Может быть, закончим эти ваши показания? Моипоказания? Да какая разница, плохо мне! И показаниям моим тоже плохо.
Четвёртый свидетель
Чего говоришь, милок? А-а, дык это, ничего я по ентому делу не знаю. Не была я там. Ну да, торгую. На перроне ентом вашем, да. И то сказать, как атам торговля — смех один. За весь тот день токмо стакан черешни и спродала. Нет, не была я там. Сначала была, а потом — не была. Да вот так, голубь. Отпустил бы ты бабку, ась? Да какой я тебе свиндетель — так, смех один. Я ж и в очках-то не вижу ничего, а уж без очков мне что вокзал, что баня. Оне ж напротив стоят, баня с вокзалом, дык я один раз так с веником да тазиком в вокзал-то и впёрлася. Хорошо, раздеться не успела. А то сказали бы, енто, стрыптизёрша бабка. Бабка, да с ногой, сказали бы, а туды жа. Да ты не ухмыляйся, сынок, ты лучше отпусти старую дык и всё. Не ржи, не ржи, зубоскал, я не одна така. О прошлый год один мужик уж и раздеваться почал, прям середь залу. Его ваши-то взяли на полслове, когда уже исподне скидывал. Ишшо яйцо ему разбили. Тьфу, нечисты силы, да чего ты ржёшь аки мерин на кобылу! Како яйцо — обычно яйцо. Куришное. Ну дык ты и спрашивай, чего хошь, а не серчай, бузун ты этакой! А лучше дык отпустил бы старую, милок, ась?
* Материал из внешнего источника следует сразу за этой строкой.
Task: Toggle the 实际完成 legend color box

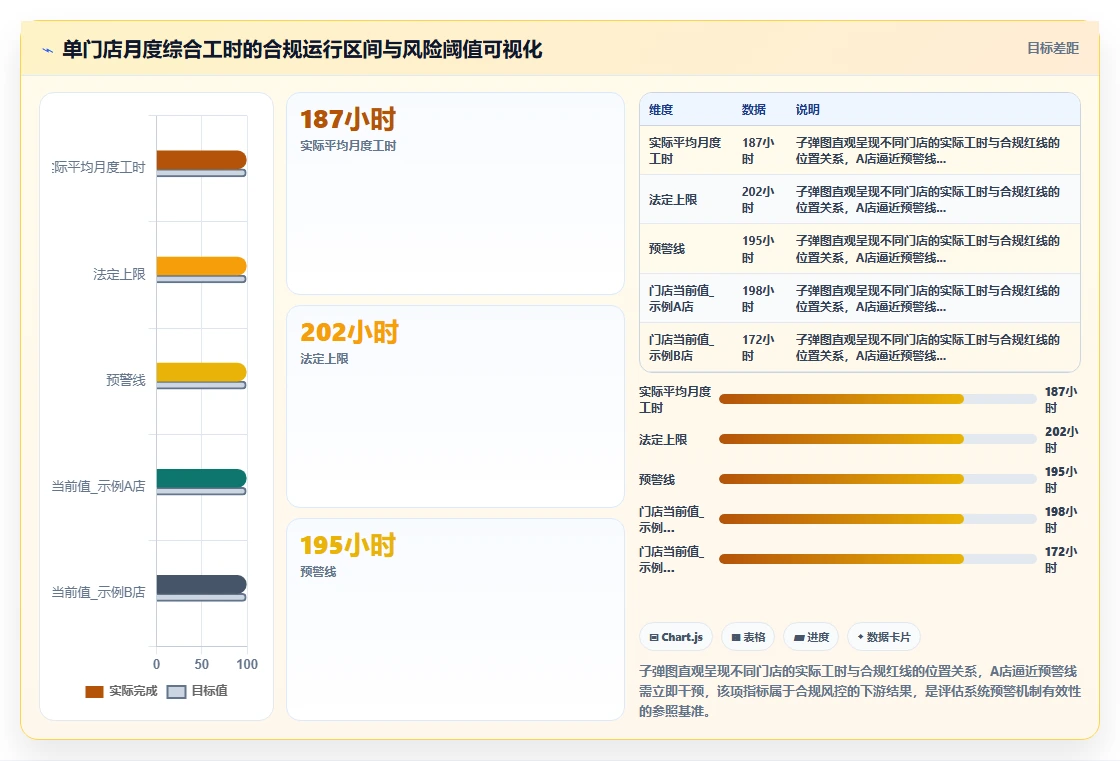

В Чумуртаевке я живу, где ж ещё. А в Лихоманск торговать езжу токмо, да в баню, да в нивермаг когда. На амтобусе, на сто восьмом. Лихоманском — это у насего так величают, милок, а вообще-то он Лехоланск. Что это ты спрашиваешь, где такой город? Чудной какой-то… Там, где был там и есть он. Возле Чумуртаевки деревни.
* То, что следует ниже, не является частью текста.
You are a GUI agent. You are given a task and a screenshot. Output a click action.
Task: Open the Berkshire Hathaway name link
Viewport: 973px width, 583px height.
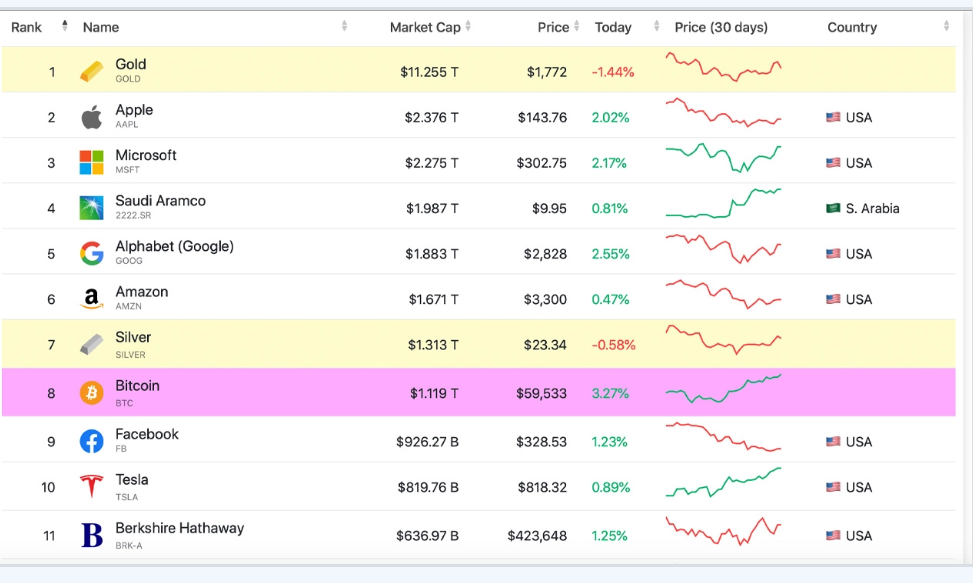tap(179, 528)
А чего про убивство. Не знаю ничего. Кадыть сполошилися все, заорали, я ишшо думаю себе: «Чегой-то это? Опять, поди, Дерезова коза буянит… Да обычная коза, токмо буйная шибко, у Дерезихи бабки. Ну вот, значит… Думаю себе: «Опять, поди, Дерезова коза буянит». Поковыляла след за всеми. Быстро-то я не могу — нога-то у меня одна того… Ну, когда досвистала до поезду, там ужо всё и кончилося. Токмо енти ваши струдники были двое. Один-то свово дружка спровадил, а сам на голову убитому сел и давай глаза ему выклёвывать. В один момент глазницы-то ему и опустошил. Потом как карчнет! И улетел. А убитый-то поднялся, сел на ентот ваш перрон и ну реветь: «Где мои глазья, не вижу ничего?!» Потом встал, руки выпростал и давай ходить по ентому вашему перрону… Не ваш? Да всё одно. Ходит, значит, и орёт: «Где мои глазья? Дайте мне глазья!»